Inheriting a legacy from one of bourbon’s biggest names was a definite plus, but the distillery was in shambles. Barnes had to design, develop and implement her bourbon production methods almost from scratch. She also had to expand her repertoire from whiskey to gin.

Barnes added botany to her list of science pursuits. She began working with Master Gardener John Carloftis who was overseeing the landscape renovation of the distillery grounds. The two created a private garden populated with native and Kentucky climate tolerant herbs and other botanicals for her to harvest as the flavoring agents for her gin.

Castle & Key Garden Created by Marianne Barnes and Master Gardener John Carloftis / Photo Credit: Malicote Photography

MARIANNE BARNES: ACCIDENTAL ROLE MODEL

While the multi-year project of fully restoring the Old Taylor Distillery is still underway, many folks are following Barnes’s progress – and not just spirits enthusiasts. Parents of girls considering STEM (science, technology, engineering and math) careers are looking to her, too.

“Every speaking engagement I go do, there will be a few people who come up to me afterward who say, ‘I would love for my daughter to meet you, you’re so inspiring. So-and-so is doing math maybe I can convince her to switch to engineering.’ I love it,” Barnes says with a genuine smile.

As an unexpected role model, one wonders what advice Barnes has for girls looking for a career path like hers.
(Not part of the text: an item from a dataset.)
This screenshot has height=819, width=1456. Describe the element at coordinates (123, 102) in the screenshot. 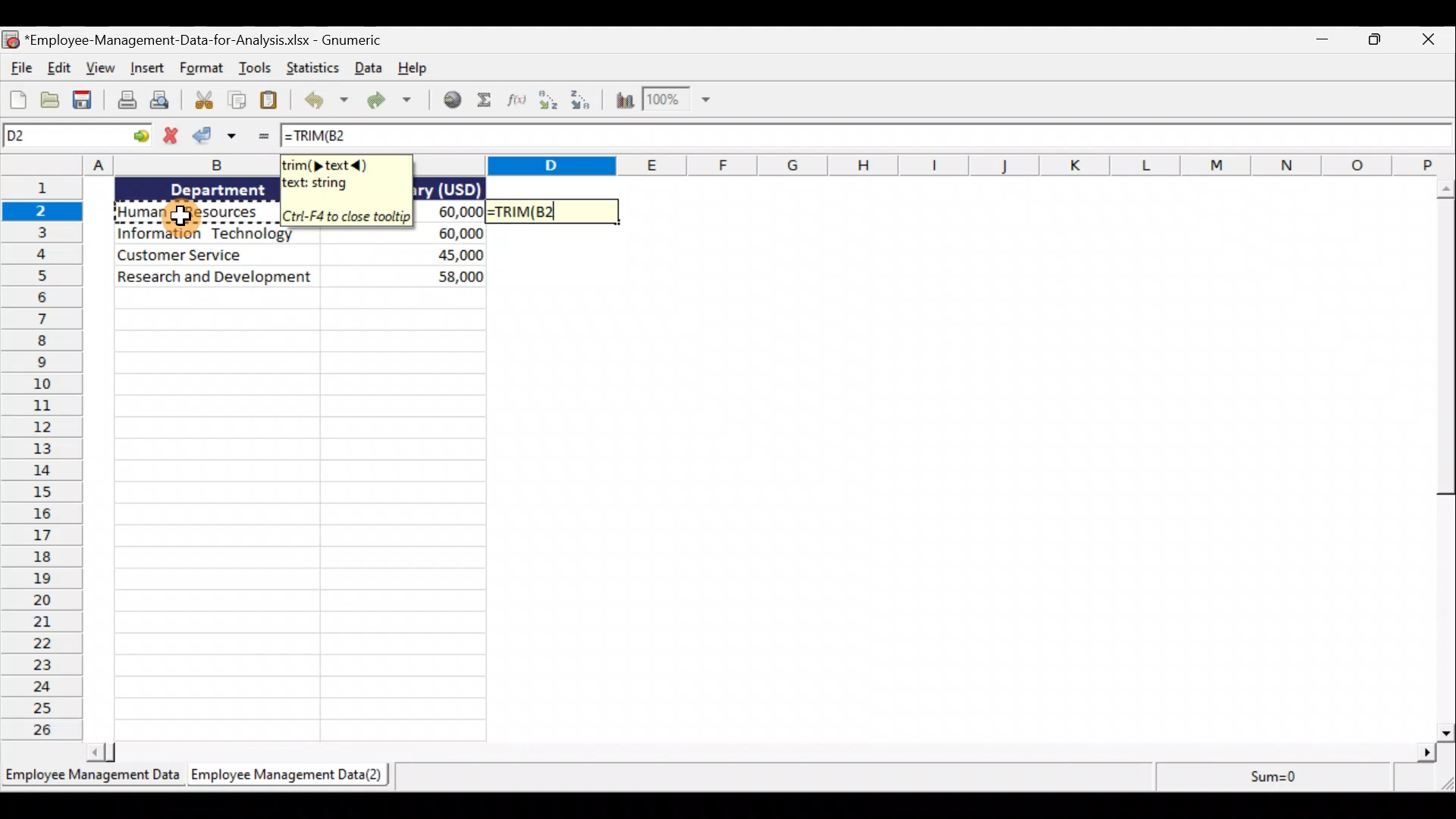

I see `Print the current file` at that location.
“It might sound kind of cheesy, but you can achieve whatever you want to achieve and whatever you’re willing to work for,” Barnes says. “I think one of the things that got me where I am in an accelerated path was not letting opportunities pass me by. Lining myself up for them. I just kept raising my hand saying ‘Yes!’ And there’s something that they say about the difference between men and women, when an opportunity comes up men will take it if they think they have at least 20% of the skills to do the job and women, they won’t accept it unless they feel confident they know 80% of the responsibilities. So, being comfortable and being thankful, really, for what you have yet to learn and knowing that you are competent to grow into those new challenges.”

Castle & Key began producing spirits late 2016. Gin is expected to be released in 2017 with rye whiskey and bourbon to follow in the next few years. The distillery is expected to be open for visitors in fall 2017.